PASSAGE SHOWN —

----------------------------------------

Drex’s design is particularly notable for integrating capital markets and tokenized assets at its core, rather than simply replicating consumer wallet models. The Central Bank of Brazil aims to leverage Drex for programmable finance and new business models, building on the digital infrastructure established by Pix but extending its reach and capabilities. As a result, Drex is positioned as one of the few active pilots globally seeking to blend wholesale and retail programmability, with the potential to set a new standard for CBDC versatility and infrastructure innovation (Banco Central do Brasil, 2025; PwC, 2023).
The Central Bank of Brazil emphasizes Drex’s potential to promote financial inclusion, efficiency, and innovation, particularly in a country where approximately 16% of adults remain unbanked or underbanked (World Bank, 2021; Banco Central do Brasil, 2025). However, the pilot’s institution-heavy design and ongoing privacy and regulatory challenges mean that Drex’s impact on inclusion and everyday users remains to be proven. As with other global CBDC pilots, balancing programmability, privacy, and regulatory oversight is an ongoing challenge (Ledger Insights, 2025).

----------------------------------------

STATED GOAL 1 — Summarize the Drex passage in two sentences.
The Drex passage has no connection to the records that come after it.

----------------------------------------

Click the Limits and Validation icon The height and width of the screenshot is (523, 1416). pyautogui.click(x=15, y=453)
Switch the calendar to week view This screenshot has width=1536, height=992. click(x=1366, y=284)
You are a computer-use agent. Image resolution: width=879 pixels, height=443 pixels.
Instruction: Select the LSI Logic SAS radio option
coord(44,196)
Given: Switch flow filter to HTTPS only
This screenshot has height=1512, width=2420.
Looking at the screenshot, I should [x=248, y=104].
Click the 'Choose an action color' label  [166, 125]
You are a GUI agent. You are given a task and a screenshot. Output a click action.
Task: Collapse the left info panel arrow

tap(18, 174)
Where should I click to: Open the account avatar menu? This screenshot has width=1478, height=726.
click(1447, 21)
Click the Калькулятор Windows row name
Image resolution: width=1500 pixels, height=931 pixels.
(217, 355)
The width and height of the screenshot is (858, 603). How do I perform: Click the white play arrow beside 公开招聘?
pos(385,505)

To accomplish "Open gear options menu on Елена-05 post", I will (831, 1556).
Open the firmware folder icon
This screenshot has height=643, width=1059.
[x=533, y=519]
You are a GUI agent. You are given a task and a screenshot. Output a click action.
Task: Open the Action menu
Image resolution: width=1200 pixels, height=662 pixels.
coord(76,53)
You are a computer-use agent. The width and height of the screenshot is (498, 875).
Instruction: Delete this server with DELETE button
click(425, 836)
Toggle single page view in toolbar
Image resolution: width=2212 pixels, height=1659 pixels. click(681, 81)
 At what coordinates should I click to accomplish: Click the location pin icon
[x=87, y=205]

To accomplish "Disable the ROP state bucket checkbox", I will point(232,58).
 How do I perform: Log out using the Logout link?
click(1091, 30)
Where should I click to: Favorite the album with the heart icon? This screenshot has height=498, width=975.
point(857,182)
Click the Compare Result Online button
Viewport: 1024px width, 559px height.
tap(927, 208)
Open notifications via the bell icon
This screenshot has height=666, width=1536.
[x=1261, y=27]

----------------------------------------

STATED GOAL 2 — Reproduce the records from their start through the line that contains "tap(18, 174)", with both ends included.

CORRECT OUTPUT 1 — Drex, the Central Bank of Brazil's pilot built on the infrastructure of Pix, integrates capital markets and tokenized assets at its core and aims to blend wholesale and retail programmability for programmable finance and new business models. The central bank stresses its potential for financial inclusion, efficiency, and innovation, but the pilot's institution-heavy design and ongoing privacy and regulatory challenges leave its impact on inclusion and everyday users unproven.

CORRECT OUTPUT 2 —
Click the Limits and Validation icon The height and width of the screenshot is (523, 1416). pyautogui.click(x=15, y=453)
Switch the calendar to week view This screenshot has width=1536, height=992. click(x=1366, y=284)
You are a computer-use agent. Image resolution: width=879 pixels, height=443 pixels.
Instruction: Select the LSI Logic SAS radio option
coord(44,196)
Given: Switch flow filter to HTTPS only
This screenshot has height=1512, width=2420.
Looking at the screenshot, I should [x=248, y=104].
Click the 'Choose an action color' label  [166, 125]
You are a GUI agent. You are given a task and a screenshot. Output a click action.
Task: Collapse the left info panel arrow

tap(18, 174)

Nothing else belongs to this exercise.